Gabriel773 / 83.28.243.* / 2016-03-27 15:36

Żyjemy w jakimś katomarksistowskim kraju, w którym ciągle powtarza się, że Jezus mówił, że trzeba kochać ubogich, a Marks, że należy nienawidzić bogatych
Zadziwiająco mądry ksiądz- jakim cudem znalazł się w szeregach czarnych...??? 100% racji we wszystkich fragmentach wywiadu !!! Przypuszczam jednak, że nie będzie awansował w kościelnej hierarchii, bo im takich z takimi poglądami nie potrzeba... A szkoda ...:)
marta478 / 31.183.153.* / 2016-03-27 15:27
Właśnie dlatego nie chodzę do kościoła i nie daje na tacę a także nie przyjmuję księdza w domu, bo Jezus nie kazał się dzielić.
war / 83.29.3.* / 2016-03-27 17:56
Jeżeli Jezus kazałby się dzielić, stałby się hipokrytą, ponieważ jedną z wartości kluczowych chrześcijanstwa jest wolna wola. On namawia do dzielenia się, nikomu niczego nie każe i tu jest różnica.
radek777 / 88.220.190.* / 2016-03-27 15:25
Mówi ten, któremu średnio dziennie parafianie wrzucają do koszyka około 600 zł. i czym biedaczyna ma się dzielić.
rolo / 178.36.111.* / 2016-03-28 01:53
i mówi ten , który jeśli jest proboszczem to za ogrzanie kościoła zimą musi zapłacić do 500 zł/za dzień ;) Tak tak, księża nie tylko "grabią" owieczki ale na nie łożą. Polska, co za antyklerykalny kraj.
--
Komentarz wysłany ze strony mobilnej
http://m.money.pl/
olte / 37.248.255.* / 2016-03-27 15:12
Czy to jest portal finansowy czy strona partii RAZEM?
Ksiądz jest mądry, ale pani dziennikarka to uchowaj Boże.
a 'ucho igielne' to nazwa jednej z bram Jerozolimy, przez które wielbłądy spokojnie przechodziły...
Olwo / 78.88.28.* / 2016-03-27 15:02
ks.
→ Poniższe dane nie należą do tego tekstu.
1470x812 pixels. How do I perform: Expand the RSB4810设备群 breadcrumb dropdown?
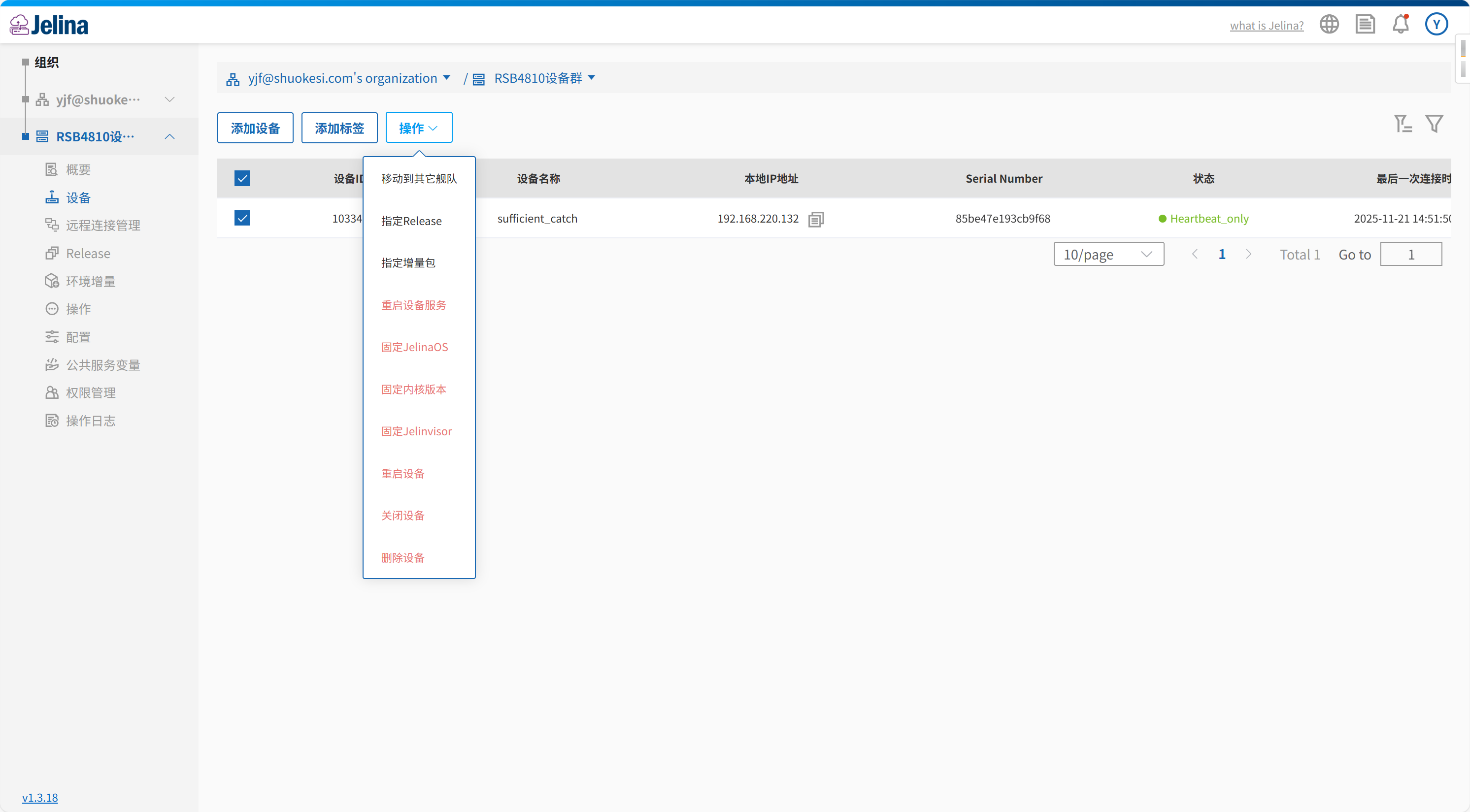(591, 78)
Stryczek ! Morda w kubeł lub na stryczek !
unujuj / 89.77.144.* / 2016-03-27 14:57
prędzej wielbłąd przejdzie przez ucho igielne niż bogaty wejdzie do raju ...
chyba ten "KSIONC" chyba biblię na wyrywki
Mariusz P 13 / 155.133.8.* / 2016-03-27 14:33
Jestem chrześcijaninem i bardzo zabolało mnie mówione przez księdza bzdury...
10 lat pracowałem w korporacji. Przypłaciłem to zdrowiem. Pół roku temu rzuciłem pracę która mnie zabijała z myślą ze z moim doświadczeniem i wiedzą nie będzie problemu znaleźć coś normalnego. Mam rodzinę i kredyt na karku więc to nie była prosta decyzja. Pracy poza korpo nadal szukam. W międzyczasie zostałem oszukany przez pracodawcę który obiecywał umowę i pieniądze i za 2 m-ce pracy nie dostałem ani grosza... Oszczędności sie nam powoli kończą i możliwości pomocy od rodziny. Ja jako facet mam dość.
Nie zna ksiądz życia i problemów zwykłych ludzi. Pora zejść z wysokości sławy i bogatych...
--
Komentarz wysłany ze strony mobilnej
http://m.money.pl/
Krzysztof430 / 85.202.148.* / 2016-03-27 14:17
"Prędzej wielbłąd przejdzie przez ucho igielne, niż bogaty wejdzie do Królestwa niebieskiego." Czy to jest katomarksizm, lewactwo? Może, ale to jest Słowo Boże, proszę księdza więc albo Bóg się myli, albo jest katomarksistą i ksiądz powinien przyjąc to do wiadomości
chichot dona / 37.249.92.* / 2016-03-27 14:16
Znalazłem ciekawy fragment "Ubóstwo zatem, podobnie jak bogactwo, nie polega na posiadaniu lub nie posiadaniu dóbr materialnych, ale na właściwym stosunku do nich. Ubóstwo jest rezygnacją z pragnienia nieustannego gromadzenia dóbr i uzależniania od nich swojego życia, to po prostu wyzbycie się chciwości, dlatego już św. Ambroży 1500 lat temu powiedział: Bóg nie potępia tych, którzy mają bogactwa, ale tych którzy ich nie umieją używać."
Natomiast ks. Stryczek gloryfikuje bogactwo z całym tego "dobrodziejstwem". Gdyby tak było Jezus był by bogaczem a nie ubogim. Obecnie króluje wyzysk , często usankcjonowany prawnie.
Odnoszę wrażenie, że dla ks. Stryczek jest obojętne w jaki sposób to bogactwo jest osiągane, czy uczciwą pracą czy uczciwymi działaniami czy nieuczciwością, wykorzystywaniem swoich układów, pozycji, siły, gnębienia innych, wykorzystywania sytuacji do wyzysku itp.
No cóż, każdy ma prawo do swojego widzenia świata.
Już widzę jakim guru ksiądz się stanie dla wyzyskiwaczy.
Już widzą w księdzu idealnego gloryfikatora swoich chciwości czy pazerności, a wszystko to w okrasie słów o wolności i niezależności.
Szkoda tylko, że zapomniano w tym wszystkim o najważniejszym, czyli o współzależności, szkoda.